70s and 80’s flocked to Atlanta. Eventually, Atlanta became home to a conglomerate of

production companies working with a variety of acts of national prominence. By the mid 1990’s,

Hip-Hop had diffused across the country from its lower class adolescence to the suburbs. As the,

“city to busy to hate,” Atlanta was the perfect city to embrace its homegrown rap groups Goodie

Mob and OutKast as they rose to national fame. Yet as these groups came of age, they focused

on the institutional irony of black power failing its lower class constituents. As the city prepared

for the 1996 Olympic Games and the Super Bowls of the 90’s, the reality of its cosmetic attitude

to progress was revealed. City government was indifferent, at best, in terms of urgency to
remove the Georgia flag, which proudly flew the battle flag of the Confederacy, from the

Georgia Dome. The black politicians, while they recognized what the flag represented to the city

and the world, did not do enough to bring it down in the eyes of the young people of Atlanta.

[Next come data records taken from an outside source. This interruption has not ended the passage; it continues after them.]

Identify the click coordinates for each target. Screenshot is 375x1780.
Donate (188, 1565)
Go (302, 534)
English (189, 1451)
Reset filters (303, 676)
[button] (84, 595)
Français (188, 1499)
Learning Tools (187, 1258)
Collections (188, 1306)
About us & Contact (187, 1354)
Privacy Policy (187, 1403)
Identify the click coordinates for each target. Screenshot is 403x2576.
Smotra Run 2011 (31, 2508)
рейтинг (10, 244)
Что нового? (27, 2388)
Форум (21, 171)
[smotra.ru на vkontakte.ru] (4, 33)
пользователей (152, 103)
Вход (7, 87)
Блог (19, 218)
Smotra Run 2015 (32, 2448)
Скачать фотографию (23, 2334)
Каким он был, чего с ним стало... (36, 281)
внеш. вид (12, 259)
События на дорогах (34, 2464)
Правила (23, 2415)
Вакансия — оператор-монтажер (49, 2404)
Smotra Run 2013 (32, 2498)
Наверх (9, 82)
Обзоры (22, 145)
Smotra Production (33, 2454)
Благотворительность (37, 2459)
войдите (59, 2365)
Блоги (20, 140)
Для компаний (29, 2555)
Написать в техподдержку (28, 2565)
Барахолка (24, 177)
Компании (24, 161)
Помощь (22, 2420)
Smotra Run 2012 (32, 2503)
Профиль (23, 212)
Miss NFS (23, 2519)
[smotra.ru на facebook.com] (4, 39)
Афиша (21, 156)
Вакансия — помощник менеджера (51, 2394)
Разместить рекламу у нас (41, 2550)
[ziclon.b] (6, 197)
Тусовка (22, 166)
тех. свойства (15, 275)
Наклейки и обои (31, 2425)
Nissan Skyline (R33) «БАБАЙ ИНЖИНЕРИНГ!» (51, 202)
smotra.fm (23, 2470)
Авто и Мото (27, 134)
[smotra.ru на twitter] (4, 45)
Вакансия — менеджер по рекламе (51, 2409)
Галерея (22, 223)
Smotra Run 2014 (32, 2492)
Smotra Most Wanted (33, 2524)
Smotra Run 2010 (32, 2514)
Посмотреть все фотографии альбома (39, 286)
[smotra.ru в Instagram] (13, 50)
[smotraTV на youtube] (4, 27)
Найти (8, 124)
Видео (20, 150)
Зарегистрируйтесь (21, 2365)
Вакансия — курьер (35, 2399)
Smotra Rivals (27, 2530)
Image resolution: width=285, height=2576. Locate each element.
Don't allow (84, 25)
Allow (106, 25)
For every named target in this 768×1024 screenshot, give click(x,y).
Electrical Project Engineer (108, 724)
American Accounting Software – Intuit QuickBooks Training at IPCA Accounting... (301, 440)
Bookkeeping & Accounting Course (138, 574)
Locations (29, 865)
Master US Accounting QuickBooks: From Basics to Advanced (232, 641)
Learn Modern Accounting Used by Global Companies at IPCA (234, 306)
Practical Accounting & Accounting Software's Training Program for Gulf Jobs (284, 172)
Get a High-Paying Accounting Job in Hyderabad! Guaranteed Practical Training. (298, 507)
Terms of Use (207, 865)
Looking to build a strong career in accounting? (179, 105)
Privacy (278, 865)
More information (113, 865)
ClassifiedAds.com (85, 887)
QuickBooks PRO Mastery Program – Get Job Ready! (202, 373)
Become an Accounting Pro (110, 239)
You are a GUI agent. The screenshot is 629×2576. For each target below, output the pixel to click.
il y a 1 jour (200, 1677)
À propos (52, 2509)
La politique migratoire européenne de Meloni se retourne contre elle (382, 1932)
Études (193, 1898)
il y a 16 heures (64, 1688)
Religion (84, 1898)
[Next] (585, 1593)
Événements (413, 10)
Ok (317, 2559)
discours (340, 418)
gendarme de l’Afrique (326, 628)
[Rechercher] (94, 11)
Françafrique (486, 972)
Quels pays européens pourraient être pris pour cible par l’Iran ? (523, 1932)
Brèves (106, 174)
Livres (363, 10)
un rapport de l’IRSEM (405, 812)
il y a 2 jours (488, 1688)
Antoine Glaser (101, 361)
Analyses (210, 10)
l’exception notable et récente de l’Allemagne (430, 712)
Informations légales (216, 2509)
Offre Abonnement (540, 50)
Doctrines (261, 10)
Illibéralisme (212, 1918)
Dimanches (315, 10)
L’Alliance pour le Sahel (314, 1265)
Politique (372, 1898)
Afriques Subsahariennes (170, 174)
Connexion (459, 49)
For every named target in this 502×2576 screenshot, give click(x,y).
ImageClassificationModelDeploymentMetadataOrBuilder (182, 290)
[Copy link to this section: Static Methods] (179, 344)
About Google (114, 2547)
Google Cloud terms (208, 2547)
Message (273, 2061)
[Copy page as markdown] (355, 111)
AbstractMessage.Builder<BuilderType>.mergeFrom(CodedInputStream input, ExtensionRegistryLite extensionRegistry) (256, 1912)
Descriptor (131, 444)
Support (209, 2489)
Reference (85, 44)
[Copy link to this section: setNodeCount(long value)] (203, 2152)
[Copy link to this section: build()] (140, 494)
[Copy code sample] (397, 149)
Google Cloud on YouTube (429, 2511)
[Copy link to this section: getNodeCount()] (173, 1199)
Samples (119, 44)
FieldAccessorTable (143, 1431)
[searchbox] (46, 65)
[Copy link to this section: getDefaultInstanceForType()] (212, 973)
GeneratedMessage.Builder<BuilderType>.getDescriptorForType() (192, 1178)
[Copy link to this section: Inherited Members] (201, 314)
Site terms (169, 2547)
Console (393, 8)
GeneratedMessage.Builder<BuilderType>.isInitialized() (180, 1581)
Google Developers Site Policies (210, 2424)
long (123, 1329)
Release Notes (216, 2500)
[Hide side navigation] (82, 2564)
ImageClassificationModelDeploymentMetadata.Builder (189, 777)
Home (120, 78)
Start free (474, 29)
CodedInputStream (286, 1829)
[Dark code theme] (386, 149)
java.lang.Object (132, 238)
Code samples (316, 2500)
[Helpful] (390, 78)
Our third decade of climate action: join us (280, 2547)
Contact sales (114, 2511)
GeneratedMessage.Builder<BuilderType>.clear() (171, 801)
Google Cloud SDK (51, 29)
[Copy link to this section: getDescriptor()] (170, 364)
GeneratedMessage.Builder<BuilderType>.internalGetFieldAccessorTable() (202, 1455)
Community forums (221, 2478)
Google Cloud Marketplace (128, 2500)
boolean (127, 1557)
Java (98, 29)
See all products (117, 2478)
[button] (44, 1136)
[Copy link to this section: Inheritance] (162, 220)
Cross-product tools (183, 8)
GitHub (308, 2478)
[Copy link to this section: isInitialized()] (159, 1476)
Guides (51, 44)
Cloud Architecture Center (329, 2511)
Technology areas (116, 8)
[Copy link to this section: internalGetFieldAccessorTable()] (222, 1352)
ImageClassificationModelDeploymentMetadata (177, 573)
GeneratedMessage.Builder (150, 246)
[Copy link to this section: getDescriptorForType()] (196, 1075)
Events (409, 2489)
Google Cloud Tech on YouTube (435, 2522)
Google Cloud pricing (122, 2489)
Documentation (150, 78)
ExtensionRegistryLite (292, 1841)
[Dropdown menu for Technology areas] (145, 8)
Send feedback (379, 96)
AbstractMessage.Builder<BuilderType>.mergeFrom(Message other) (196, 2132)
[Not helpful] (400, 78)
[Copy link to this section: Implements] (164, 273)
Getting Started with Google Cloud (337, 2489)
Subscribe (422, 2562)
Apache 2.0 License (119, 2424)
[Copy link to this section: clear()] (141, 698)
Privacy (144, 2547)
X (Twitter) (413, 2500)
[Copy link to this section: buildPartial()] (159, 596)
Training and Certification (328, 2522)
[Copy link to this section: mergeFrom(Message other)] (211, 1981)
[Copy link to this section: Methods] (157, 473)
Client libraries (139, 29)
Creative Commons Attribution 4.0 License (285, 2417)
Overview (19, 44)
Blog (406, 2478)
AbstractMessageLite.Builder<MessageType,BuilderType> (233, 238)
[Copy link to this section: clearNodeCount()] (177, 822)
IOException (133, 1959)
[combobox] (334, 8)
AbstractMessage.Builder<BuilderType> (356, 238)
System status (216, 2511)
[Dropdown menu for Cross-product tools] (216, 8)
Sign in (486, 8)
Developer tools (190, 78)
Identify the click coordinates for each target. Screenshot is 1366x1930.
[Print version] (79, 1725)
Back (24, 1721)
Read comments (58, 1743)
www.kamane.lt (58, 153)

When the Rodney King verdict was handed down in April of 1992, students of Atlanta’s

HBCU’s rioted. However, unlike the rest of the country which was protesting the oppression of

blacks by white police officers, Atlanta’s students protested the city’s black politicians whom

they felt had become complacent to their needs, transferring their loyalty to the business elite of

Atlanta. The students felt that the learned behavior of racial oppression, with its roots in the 19th

century, had manifested itself in the African American politicians of the city, this time taking the

form of class oppression.

If Atlanta is the “city to busy to hate,” it must also realize it is the city to complacent to

change. Physical oppression first divided the city along lines of color as Jim Crow laws from the

late 19th to the mid 20th century, and then returned as class negligence in the latter part of the 20th

century and remains the same today. Yet now, as the Atlanta Beltline reintroduces affluent

whiteness to downtown Atlanta, the city is in a position to change its legacy. Will it ensure the

protection and continuity of its historically disenfranchised communities in the face of raising

property taxes, or, will it continue to embrace its cosmetic approach, neglect to learn from its

history, and leave the city’s future to those that have always controlled it?